DIALS (2018) Acta Cryst. D74, 85-97. https://doi.org/10.1107/S2059798317017235 DIALS 3.14.2-gf955030ae-release The following parameters have been modified:
input { directory = "." as_grid_scan = True grid_size = 20 20 }
format: <class 'dxtbx.format.FormatNXmxEigerFilewriter.FormatNXmxEigerFilewriter'> num images: 800 sequences: still: 0 sweep: 0 num stills: 800
Writing experiments to imported.expt
dials.find_spots imported.expt
DIALS (2018) Acta Cryst. D74, 85-97. https://doi.org/10.1107/S2059798317017235 DIALS 3.14.2-gf955030ae-release The following parameters have been modified:
input { experiments = imported.expt }
Setting spotfinder.filter.min_spot_size=3 Configuring spot finder from input parameters
Finding strong spots in imageset 0
Finding spots in image 1 to 1... Setting nproc=128 Setting chunksize=1 Extracting strong pixels from images Using multiprocessing with 1 parallel job(s)
Found 1827 strong pixels on image 1
Hi @JunAishima; as an initial guess, does the setting dials.import convert_stills_to_sequences=true help at all? It looks like the NXmx file is being picked up as the original "Stills" processing (which dials.stills_process uses), instead of the "Sequence of Stills" form (which is better for running the normal dials tooling on still images).
I am also not certain "as_grid_scan" does anything useful and it could even be actively problematic in this situation.
If you import without that, does it "work right"?
I am also not certain "as_grid_scan" does anything useful and it could even be actively problematic in this situation.
If you import without that, does it "work right"?
In the case of a set of still images whose metadata is shown as an oscillation dataset, we needed to use the as_grid_scan option.

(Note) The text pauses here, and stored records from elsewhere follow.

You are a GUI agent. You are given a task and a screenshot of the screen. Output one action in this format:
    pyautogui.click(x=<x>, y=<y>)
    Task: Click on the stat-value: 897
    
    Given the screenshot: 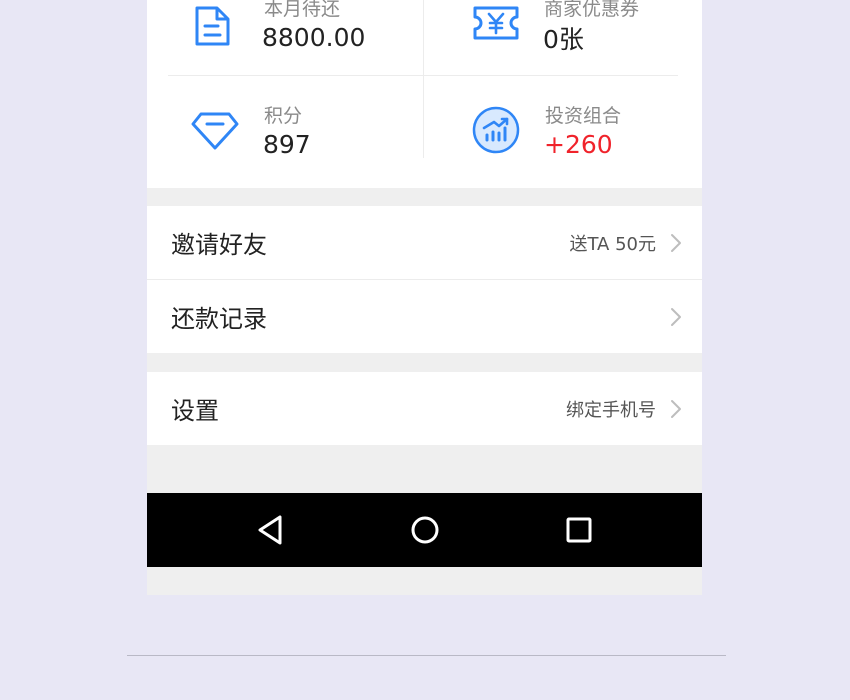 What is the action you would take?
    pyautogui.click(x=287, y=144)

Otherwise, we get nothing useful by the time we try indexing.
Is there a good description for exactly what as_grid_scan does? It seemed to tell DIALS that our dataset is a bunch of stills, which was useful for the way these datasets were collected.
Hi @JunAishima; as an initial guess, does the setting
dials.import convert_stills_to_sequences=truehelp at all? It looks like the NXmx file is being picked up as the original "Stills" processing (whichdials.stills_processuses), instead of the "Sequence of Stills" form (which is better for running the normal dials tooling on still images).

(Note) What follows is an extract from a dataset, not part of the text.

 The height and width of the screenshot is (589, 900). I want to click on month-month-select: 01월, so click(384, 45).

Thanks for this tip - looks like we are now able to get each dataset processed as a group, so each image isn't processed individually! It was previously taking 10s of minutes on a fast computer (and using a lot of RAM), but it's taking just a few minutes for spotfinding now!
Appreciate that the problem is fixed, however as documentation you can also override the rotation on import, with geometry.scan.oscillation=0,0 I think
Appreciate that the problem is fixed, however as documentation you can also override the rotation on import, with
geometry.scan.oscillation=0,0I think
Thanks for this as well! Will give it a try next time. Just in time for #2452 it sounds like...
I came across this memory issue on an NXmx file I created from the SACLA CITIUS 20.2M detector. As suggested by @ndevenish, convert_stills_to_sequences=True solved the problem. This problem occurs on non-NXmx still data as well, at least on MPCCD (see SACLA-MPCCD-Phase3-21528-5images.h5 in dials-data).
@ndevenish @graeme-winter
Perhaps we should make convert_stills_to_sequences=True the default. Or mention this in the SSX processing guide at least?